## DOCUMENT EXTRACT
· · · ·
The Science Behind Weed and the Munchies
Even if you’ve never touched marijuana (or didn’t inhale) you likely know about the munchies, the diet-killing hunger for snacks that comes after a few tokes. And scientists have finally cracked the mystery of why exactly you reach for the Funyuns after you put down the bong.
A research project at Yale, which is clearly vying to be the coolest Ivy League school, has interpreted how weed tricks our brains, especially the “central feeding system,” which contains neurons that usually tell us to stop eating or that we’re not hungry in the first place. But hitting the pipe actually reverses these neurons and makes them think it’s time to go on a feeding frenzy.
There have been early studies that point to things like the suppressing of leptin, which keeps us feeling satiated, or the way marijuana makes our tongues or noses more sensitive. But with a group of stoned mice, this neuron reversal may be the most satisfactory finding so far.
As this article mentions, marijuana increasing appetite can be very helpful for cancer patients or anyone else suffering from suppressed appetite. And finding this relationship between the brain, hunger and an outside source could possibly allow scientists to keep that feeding frenzy switch flipped to off in the future.
But for those of us who are trying to keep our calorie count low, marijuana is not helpful – as it will spur many to pop open a bag of Oreos and later to wonder why there’s an empty bag of Oreos lying on the couch.
· · · ·
## DATA FOR REVIEW
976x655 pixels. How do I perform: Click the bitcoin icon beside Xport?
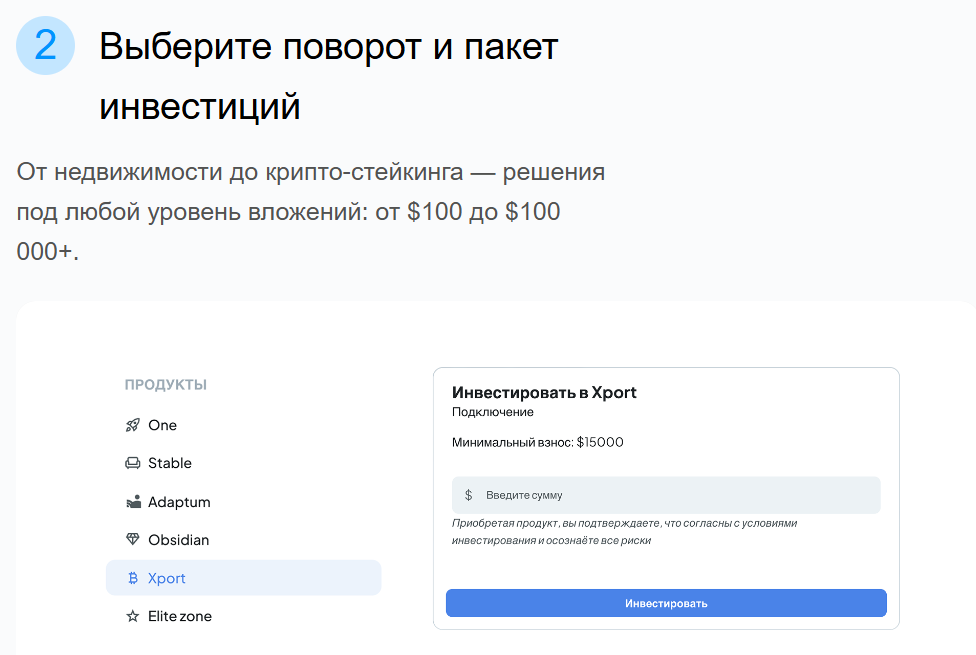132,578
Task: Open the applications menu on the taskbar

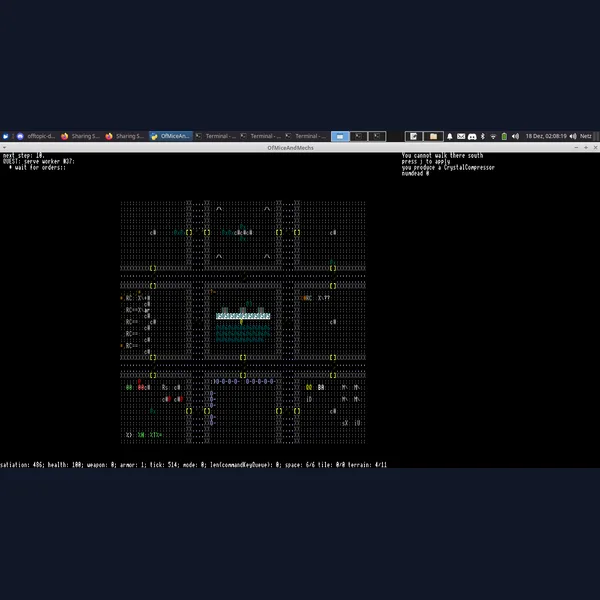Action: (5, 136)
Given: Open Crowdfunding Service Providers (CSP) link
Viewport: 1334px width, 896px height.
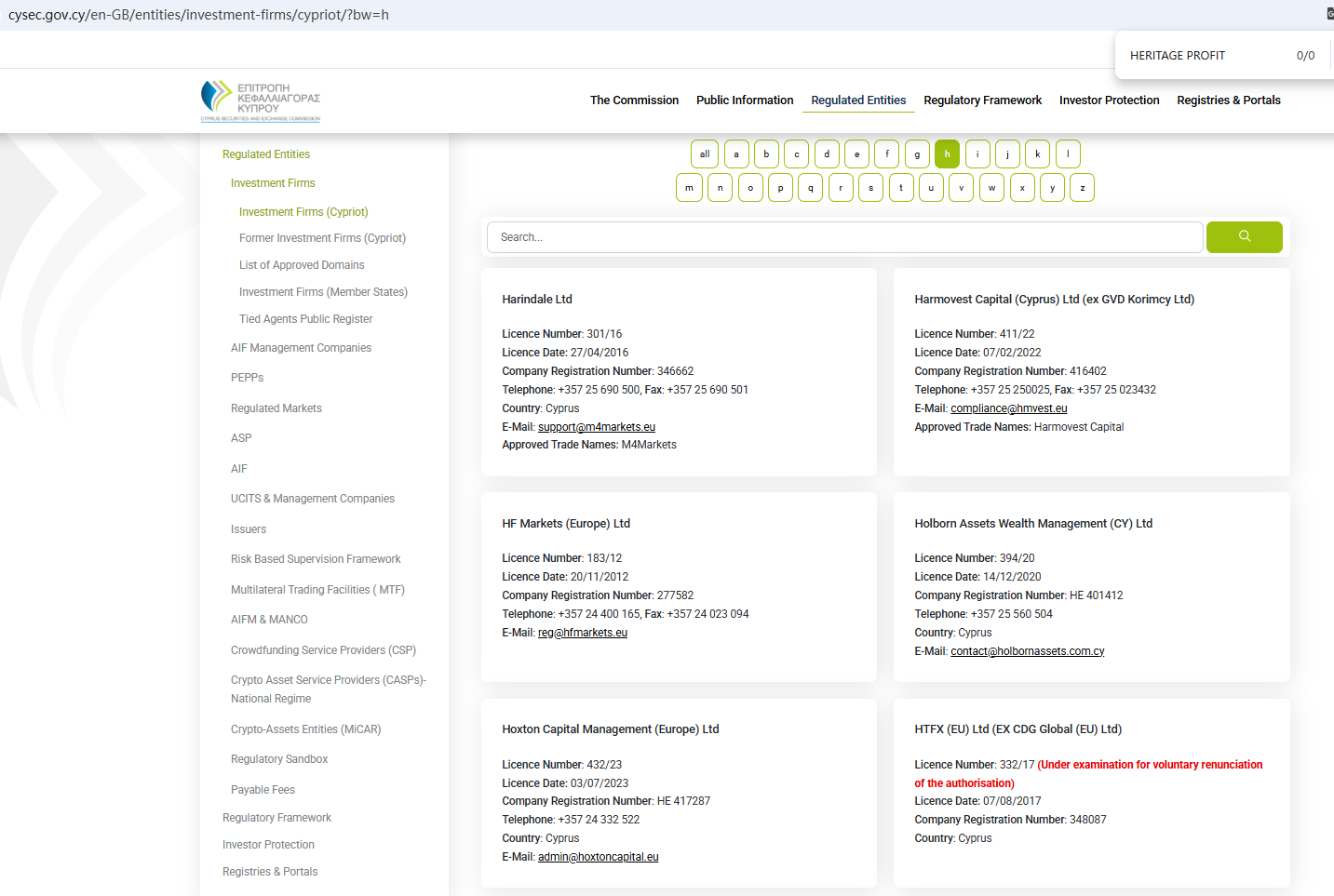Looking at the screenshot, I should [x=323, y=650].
· · · ·
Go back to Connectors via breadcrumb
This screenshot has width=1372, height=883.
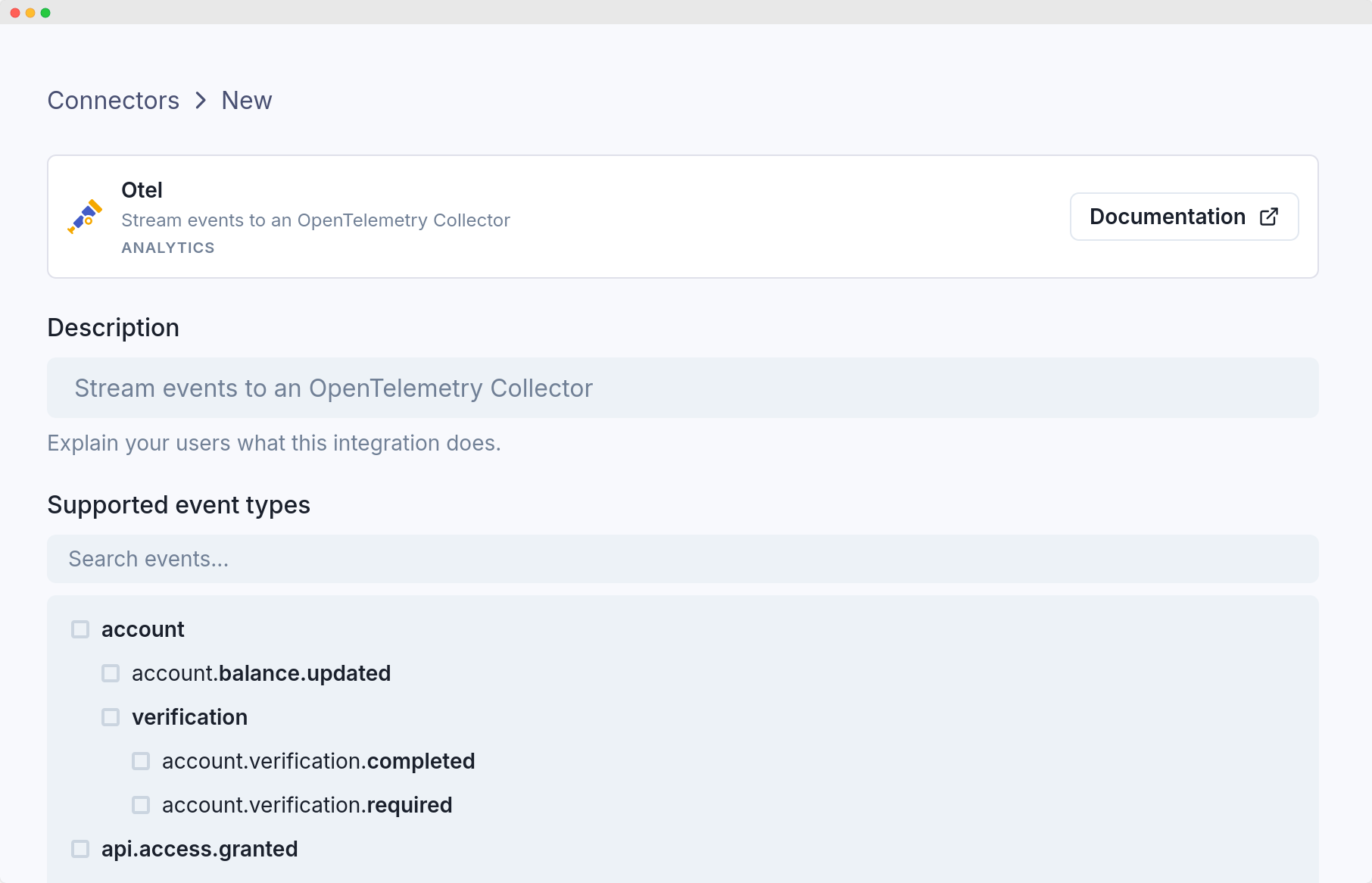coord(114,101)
· · · ·
## TASKS
1. From the munchies article, write out the passage starting with "As this article" and going on through "on the couch.".
2. Please summarize the munchies article in two sentences.
3. According to the munchies article, what substance that keeps us feeling satiated did earlier studies say marijuana suppresses?

## ANSWERS TO EACH TASK
1.
As this article mentions, marijuana increasing appetite can be very helpful for cancer patients or anyone else suffering from suppressed appetite. And finding this relationship between the brain, hunger and an outside source could possibly allow scientists to keep that feeding frenzy switch flipped to off in the future.
But for those of us who are trying to keep our calorie count low, marijuana is not helpful – as it will spur many to pop open a bag of Oreos and later to wonder why there’s an empty bag of Oreos lying on the couch.

2. A Yale research project found that marijuana reverses neurons in the brain's central feeding system that usually tell us to stop eating, making them signal that it's time to eat instead. The increased appetite can help cancer patients and others with suppressed appetite, and understanding this link could let scientists keep the feeding switch turned off in the future.

3. Leptin.